# -- coding: utf-8 --
"""emotion-matcher.ipynb

Automatically generated by Colab.

Original file is located at
    https://colab.research.google.com/drive/1LTiGD09mHJRCtPkBO3f3XnYPACLCB_ro

## 1. Dataset
"""

import pandas as pd

# Define the file paths for each dataset split
splits = {
    'train': 'simplified/train-00000-of-00001.parquet',
    'validation': 'simplified/validation-00000-of-00001.parquet',
    'test': 'simplified/test-00000-of-00001.parquet'
}

# Load the training set from HuggingFace Hub using the hf:// protocol
df = pd.read_parquet("hf://datasets/google-research-datasets/go_emotions/" + splits["train"])

# Preview the first few rows of the dataset
print(df.head())

# View dataset shape
print("Dataset shape:", df.shape)

# View basic column information
print("\nColumn names:", df.columns.tolist())

# View detailed info
df.info()

# Check for missing values
print("Missing values per column:")
print(df.isnull().sum())

# Check for duplicated rows (convert unhashable columns to string)
print("\nNumber of duplicated rows:")
print(df.astype(str).duplicated().sum())

# Check how many unique combinations of emotion labels exist
print("\nNumber of unique label combinations:")
print(df["labels"].apply(lambda x: tuple(x)).nunique())

# Compute text lengths in number of words
df["text_length"] = df["text"].apply(lambda x: len(x.split()))

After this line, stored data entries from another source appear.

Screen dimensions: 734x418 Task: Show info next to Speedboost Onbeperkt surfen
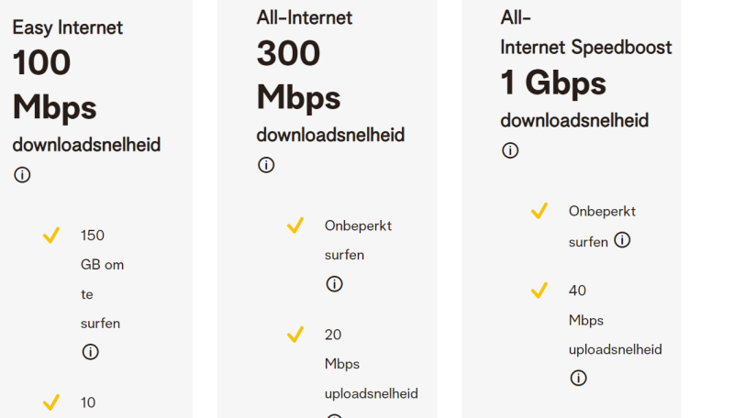click(622, 240)
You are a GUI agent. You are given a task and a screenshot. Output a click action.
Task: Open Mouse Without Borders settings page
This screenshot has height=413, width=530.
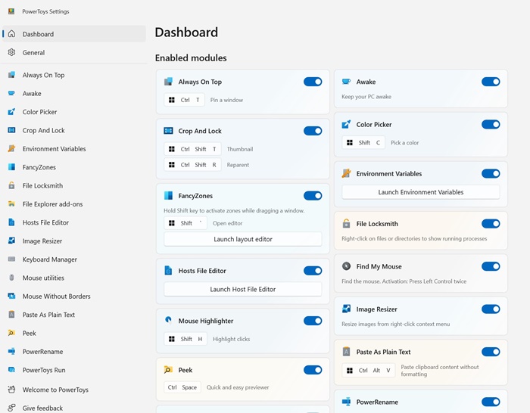coord(57,297)
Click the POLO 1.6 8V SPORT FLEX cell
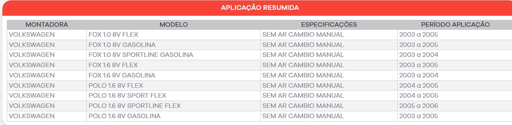512x125 pixels. [173, 96]
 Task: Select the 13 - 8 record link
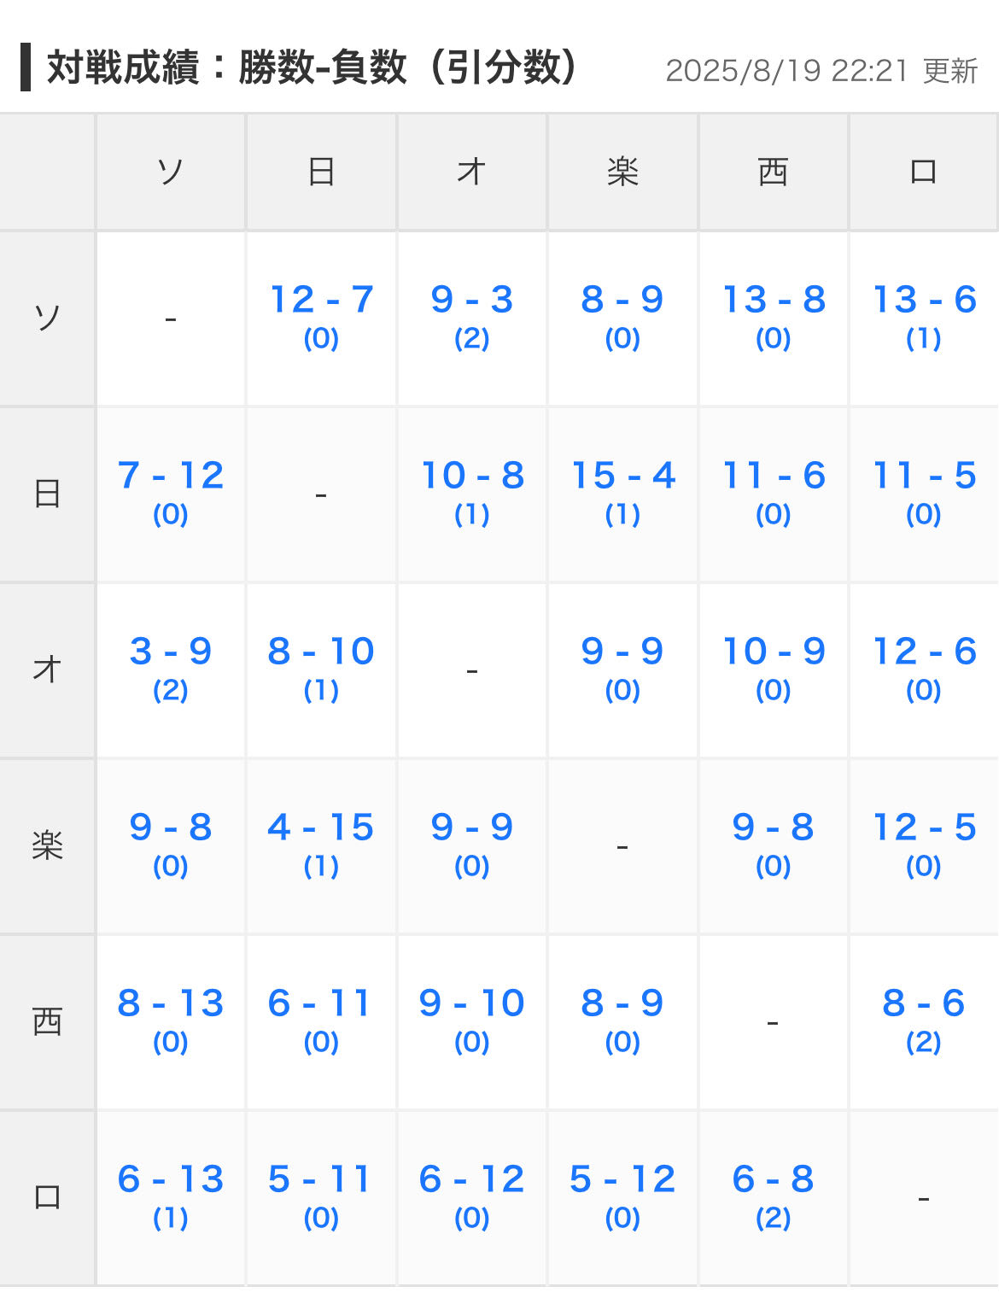coord(773,301)
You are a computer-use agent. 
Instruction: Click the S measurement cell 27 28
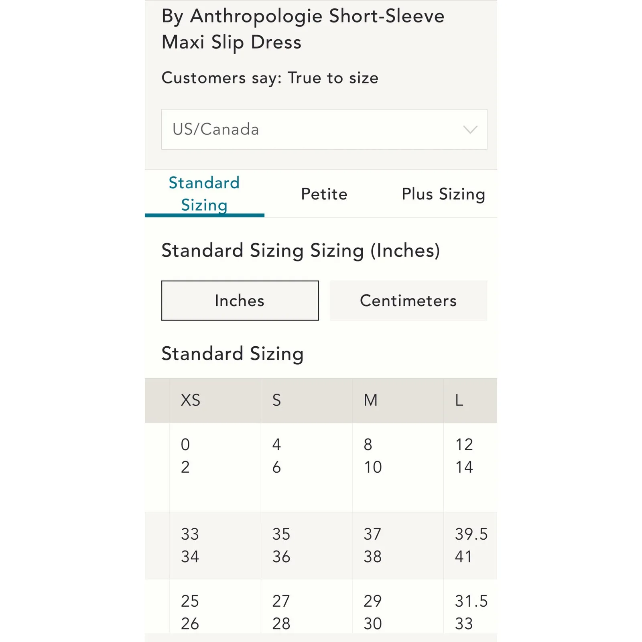tap(281, 612)
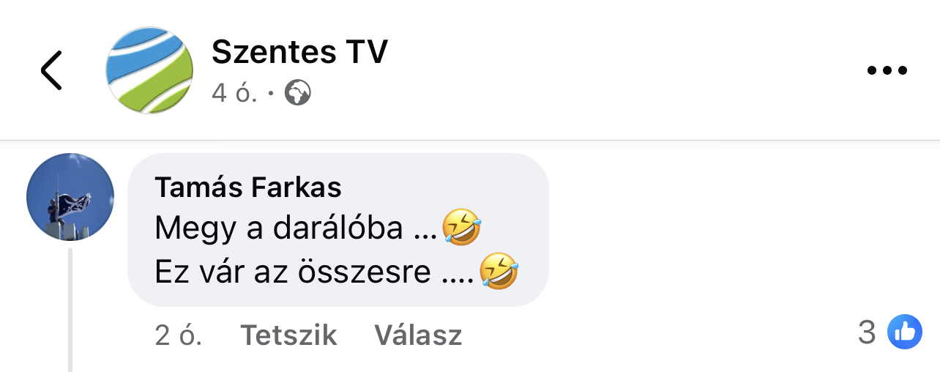Viewport: 940px width, 372px height.
Task: Tap the laughing emoji after 'összesre'
Action: (499, 272)
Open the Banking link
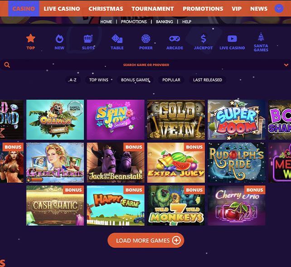This screenshot has height=267, width=291. point(165,22)
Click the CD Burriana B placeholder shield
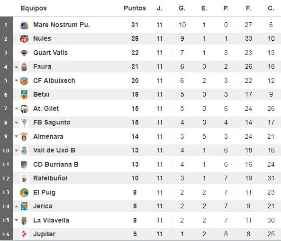281x241 pixels. (x=24, y=165)
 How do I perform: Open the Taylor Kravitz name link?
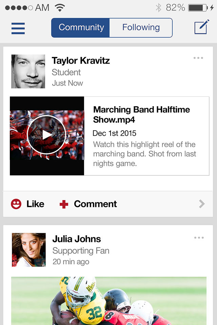[x=81, y=61]
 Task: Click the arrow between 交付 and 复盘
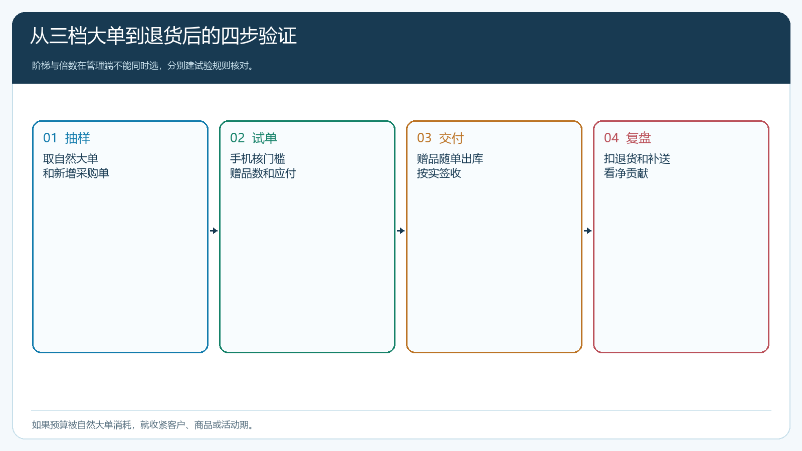(x=588, y=231)
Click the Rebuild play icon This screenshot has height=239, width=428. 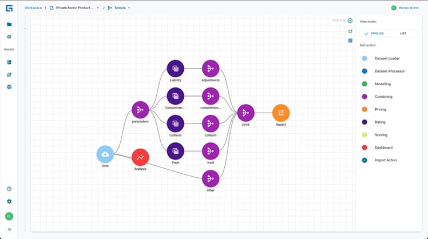click(x=350, y=21)
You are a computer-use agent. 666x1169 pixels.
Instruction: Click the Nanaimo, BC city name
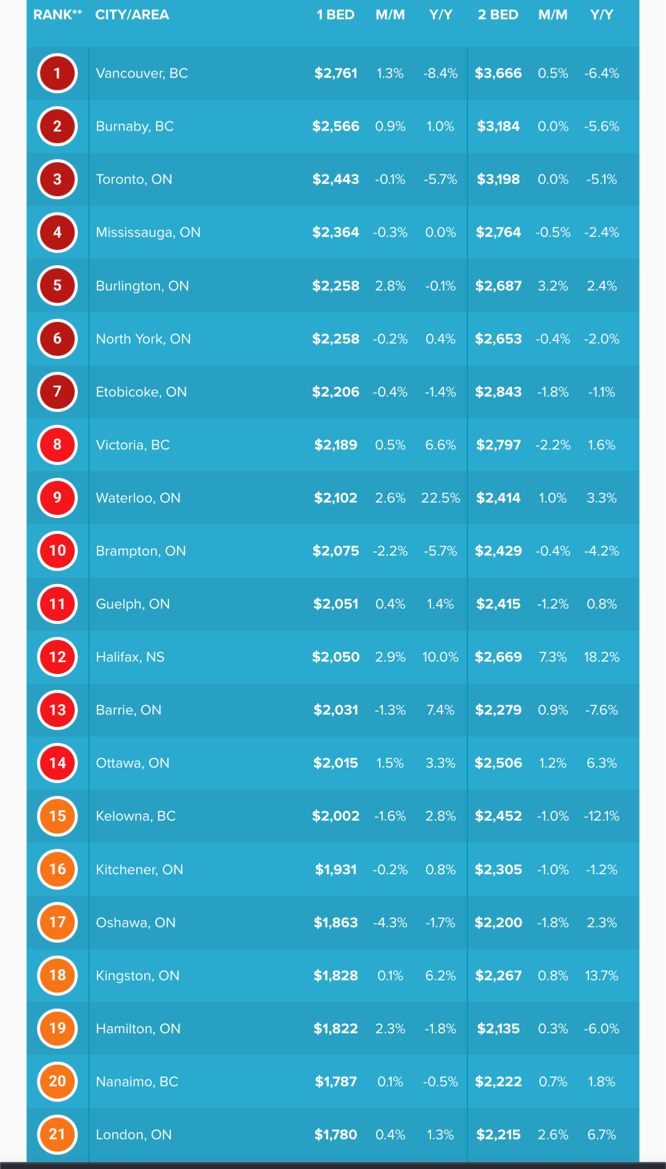point(137,1081)
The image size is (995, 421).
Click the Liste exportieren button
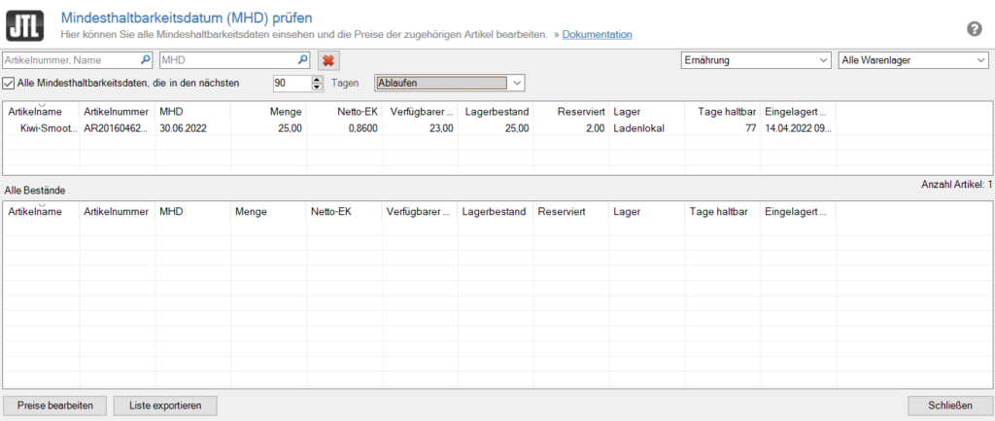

# Plot histogram of text lengths
import matplotlib.pyplot as plt

plt.figure(figsize=(10,6))
plt.hist(df["text_length"], bins=50)
plt.title("Distribution of Text Lengths (in words)")
plt.xlabel("Number of words")
plt.ylabel("Number of samples")
plt.grid(True)
plt.show()

# Count how many emotion labels each text has
df["num_labels"] = df["labels"].apply(len)

# Plot distribution
plt.figure(figsize=(8,5))
df["num_labels"].value_counts().sort_index().plot(kind="bar")
plt.xlabel("Number of emotion labels")
plt.ylabel("Number of samples")
plt.title("Distribution of Emotion Labels per Sample")
plt.show()

# Count frequency of each individual emotion label
from collections import Counter

# Flatten the list of labels across all samples
all_labels = [label for labels in df["labels"] for label in labels]
label_counts = Counter(all_labels)

# Convert to DataFrame for plotting
emotion_freq = pd.DataFrame.from_dict(label_counts, orient='index', columns=['count'])
emotion_freq = emotion_freq.sort_values(by='count', ascending=False)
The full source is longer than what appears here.